• Aim of the exercise: Render the rows as a JSON list of strings, one string per line and no blank lines, starting with the line that contains "924x569 pixels. How" and going on through the last row. Leave the pictures out of the answer.

• Element and text location data:
***
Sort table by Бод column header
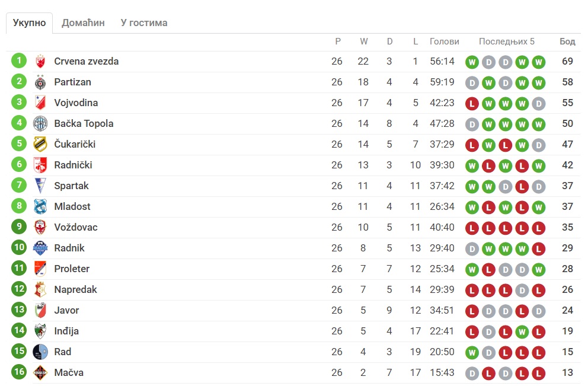 click(x=567, y=42)
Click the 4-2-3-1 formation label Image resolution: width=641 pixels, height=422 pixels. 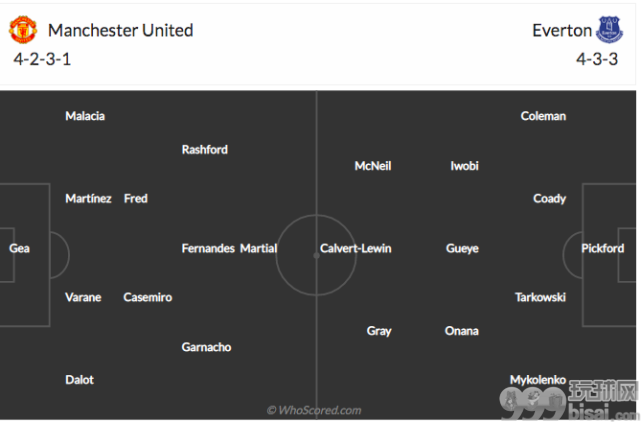(42, 59)
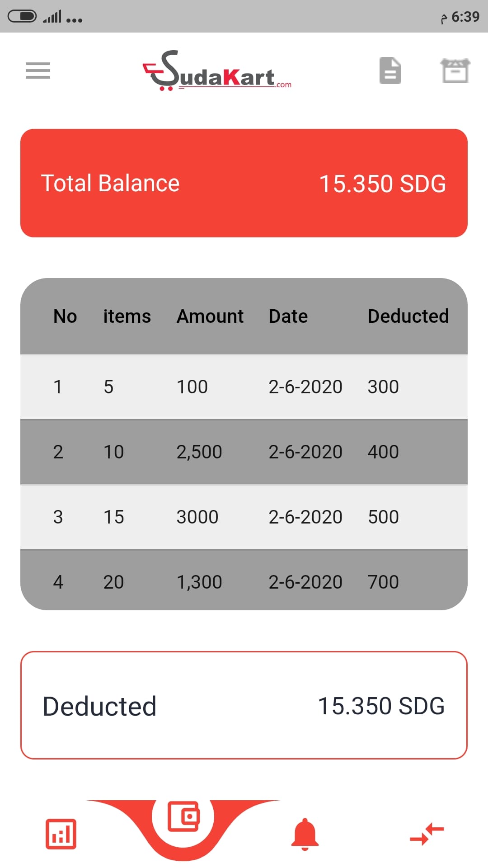Viewport: 488px width, 868px height.
Task: Open row 4 with amount 1,300
Action: pos(244,582)
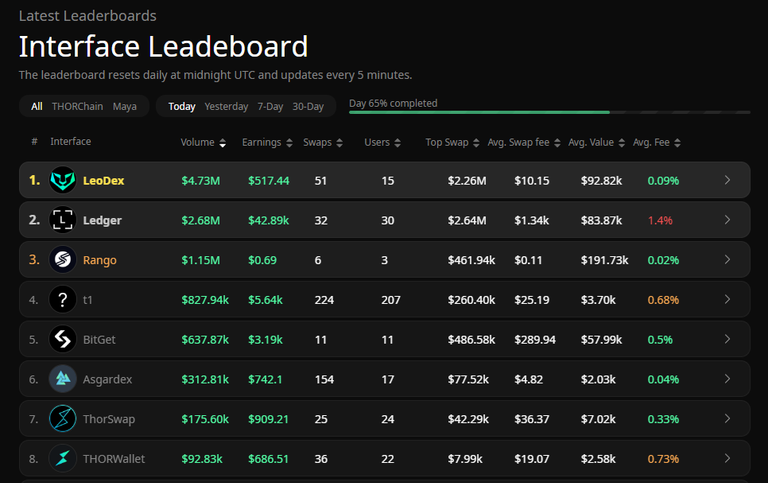The height and width of the screenshot is (483, 768).
Task: Click the THORWallet bolt logo icon
Action: pos(63,459)
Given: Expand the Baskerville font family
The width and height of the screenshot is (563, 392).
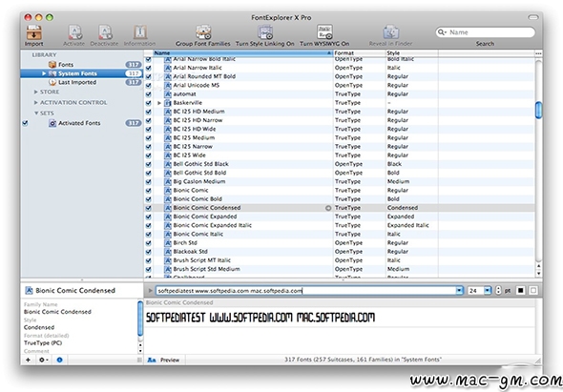Looking at the screenshot, I should point(159,103).
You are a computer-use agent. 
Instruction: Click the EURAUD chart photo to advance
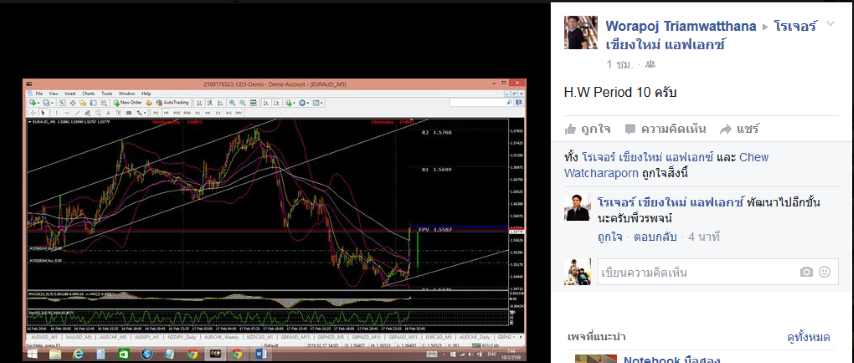click(x=274, y=220)
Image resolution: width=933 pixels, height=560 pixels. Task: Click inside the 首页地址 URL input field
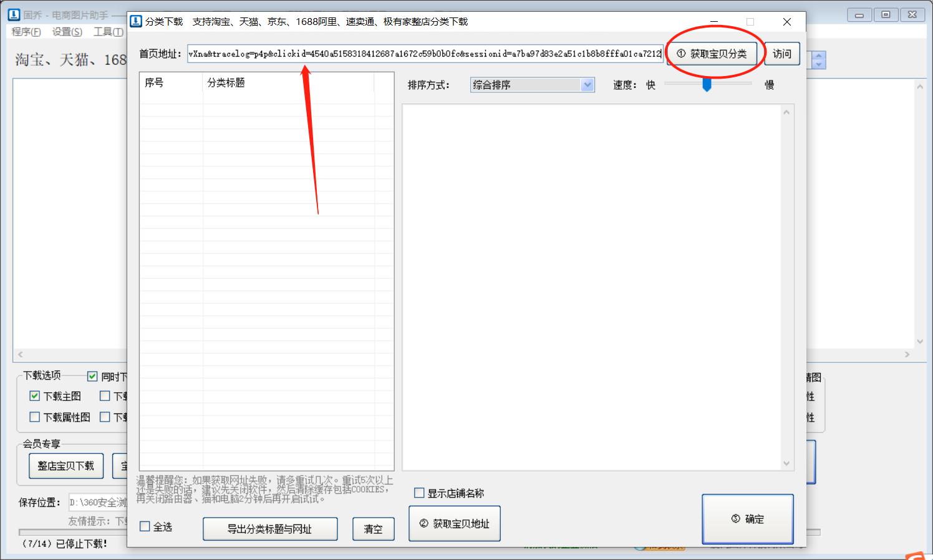click(x=424, y=54)
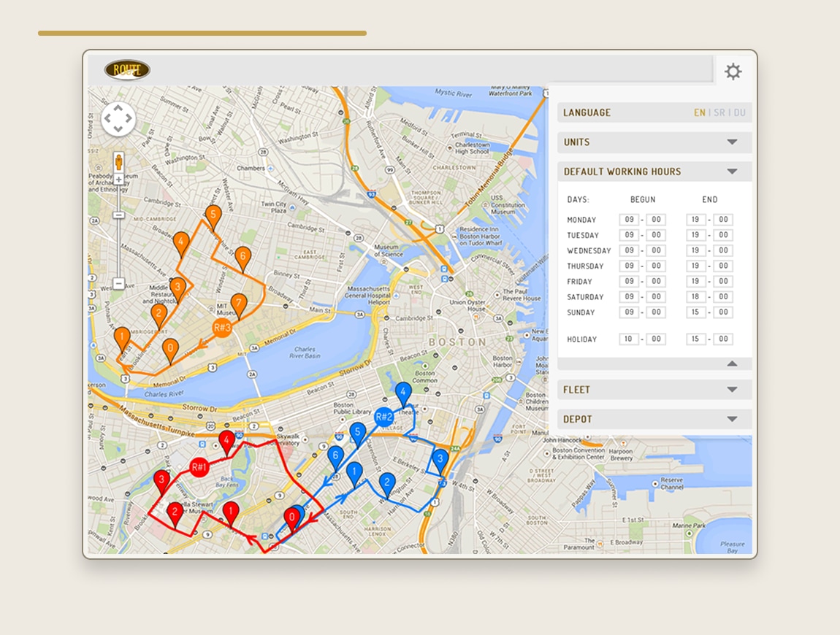Click the ROUTE logo badge
Screen dimensions: 840x635
pos(127,69)
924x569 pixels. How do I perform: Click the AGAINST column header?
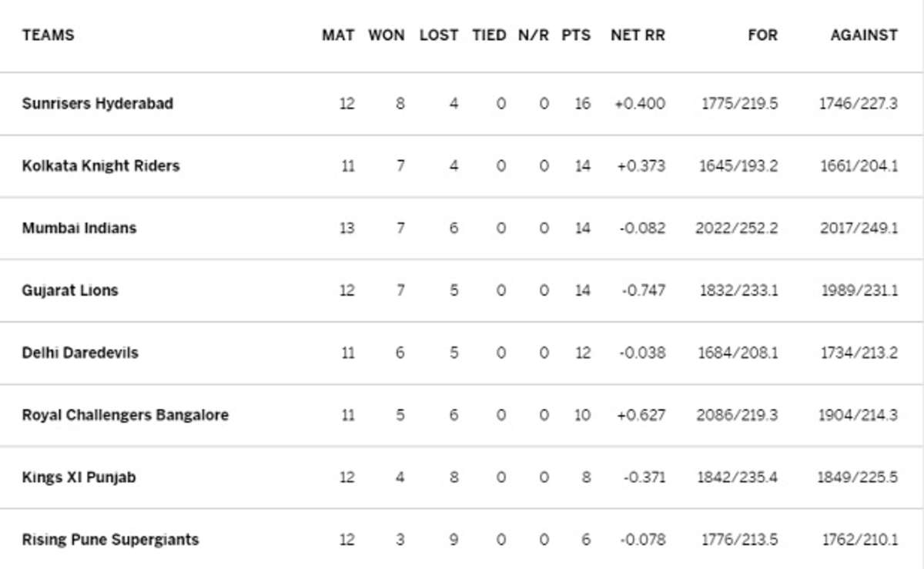[864, 35]
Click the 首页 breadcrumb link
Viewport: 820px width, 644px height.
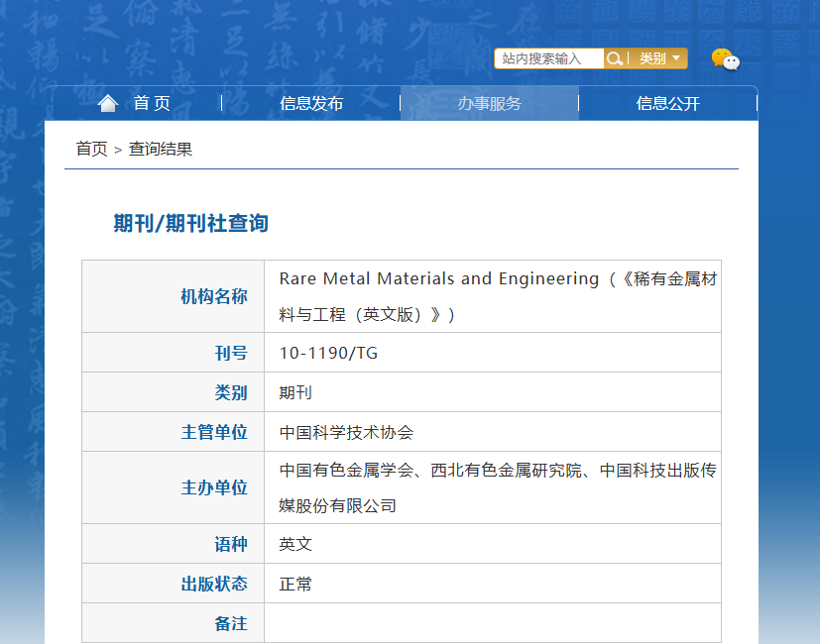pyautogui.click(x=91, y=149)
***
• Written solution:
[
  "924x569 pixels. How do I perform: Click the AGAINST column header?",
  "[864, 35]",
  "Click the 首页 breadcrumb link",
  "Viewport: 820px width, 644px height.",
  "pyautogui.click(x=91, y=149)"
]